The picture, which cost $160 million to make, stars Emma Watson of the "Harry Potter" franchise as Belle and Dan Stevens ("Downton Abbey") as the cursed prince. The story stays fairly close to the beloved 1991 animated original, a box-office smash that became the first animated movie to earn a best picture Oscar nomination. Directed by Bill Condon, known for "The Twilight Saga" and the musical "Dreamgirls," the new film is well on its way to following in its predecessor's history-making footsteps.
"Beauty and the Beast" is expected to reach the coveted $1 billion mark in global receipts before the end of its theatrical run.
Disney has built a successful business out of turning its old cartoons into live-action spectacles with "Maleficent," "Cinderella" and "The Jungle Book." The Burbank studio is now working on remakes of "Dumbo" and "Mulan." Dusting off the oldies can be tough, but technology has become so advanced that live-action versions can do the originals justice in the eyes of some filmgoers and critics.
Such technology has helped catapult "Beauty" into IMAX history books. The film got $21 million of its worldwide gross from IMAX, a record for a PG-rated movie, surpassing "Jungle Book's" $20 million.

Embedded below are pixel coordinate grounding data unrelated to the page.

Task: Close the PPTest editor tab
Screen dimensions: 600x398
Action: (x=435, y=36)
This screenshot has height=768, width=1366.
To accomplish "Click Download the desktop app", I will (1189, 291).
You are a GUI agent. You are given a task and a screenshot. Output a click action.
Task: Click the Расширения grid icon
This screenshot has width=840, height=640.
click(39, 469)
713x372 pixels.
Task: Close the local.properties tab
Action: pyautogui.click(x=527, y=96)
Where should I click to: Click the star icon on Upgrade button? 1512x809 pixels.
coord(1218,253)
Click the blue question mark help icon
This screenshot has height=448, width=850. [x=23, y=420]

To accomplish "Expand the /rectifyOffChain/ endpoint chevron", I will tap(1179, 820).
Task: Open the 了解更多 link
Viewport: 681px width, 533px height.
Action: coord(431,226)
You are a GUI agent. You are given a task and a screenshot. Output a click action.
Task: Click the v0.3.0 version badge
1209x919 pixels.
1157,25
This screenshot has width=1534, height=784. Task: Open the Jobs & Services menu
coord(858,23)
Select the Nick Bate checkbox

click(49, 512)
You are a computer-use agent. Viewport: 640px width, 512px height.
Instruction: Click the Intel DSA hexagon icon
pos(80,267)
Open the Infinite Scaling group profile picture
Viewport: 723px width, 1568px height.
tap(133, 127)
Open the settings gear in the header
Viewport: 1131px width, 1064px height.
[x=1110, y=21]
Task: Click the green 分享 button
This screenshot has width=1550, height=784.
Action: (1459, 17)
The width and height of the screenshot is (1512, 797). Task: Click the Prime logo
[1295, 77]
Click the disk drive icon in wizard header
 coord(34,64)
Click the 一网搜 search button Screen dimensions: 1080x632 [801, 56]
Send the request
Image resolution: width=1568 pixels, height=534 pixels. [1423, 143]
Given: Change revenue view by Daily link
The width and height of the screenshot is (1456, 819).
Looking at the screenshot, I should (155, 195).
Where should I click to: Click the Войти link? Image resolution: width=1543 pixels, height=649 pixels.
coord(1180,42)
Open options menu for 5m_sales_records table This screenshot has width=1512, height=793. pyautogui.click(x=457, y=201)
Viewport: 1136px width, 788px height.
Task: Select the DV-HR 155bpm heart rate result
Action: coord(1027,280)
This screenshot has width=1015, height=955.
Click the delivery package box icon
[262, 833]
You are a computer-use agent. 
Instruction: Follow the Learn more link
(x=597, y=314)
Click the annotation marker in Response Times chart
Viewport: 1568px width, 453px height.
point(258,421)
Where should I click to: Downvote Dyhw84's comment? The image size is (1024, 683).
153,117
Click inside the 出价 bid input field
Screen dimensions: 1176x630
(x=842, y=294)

"Beauty" received an A Cinemascore from audience members (60 percent female; 50 percent families) and a 71 percent positive rating on Rotten Tomatoes. Online ticket seller Fandango said the film is the best advance-selling family movie in the Los Angeles company's 17-year history.
Despite the picture's massive positive reception, it did debut to some controversy. The addition of a minor story line featuring the company's first openly gay character ruffled some feathers: An Alabama theater won't show the film, Russia banned kids younger than 16 from seeing it and Malaysian censors requested the scene be removed. (Disney refused.)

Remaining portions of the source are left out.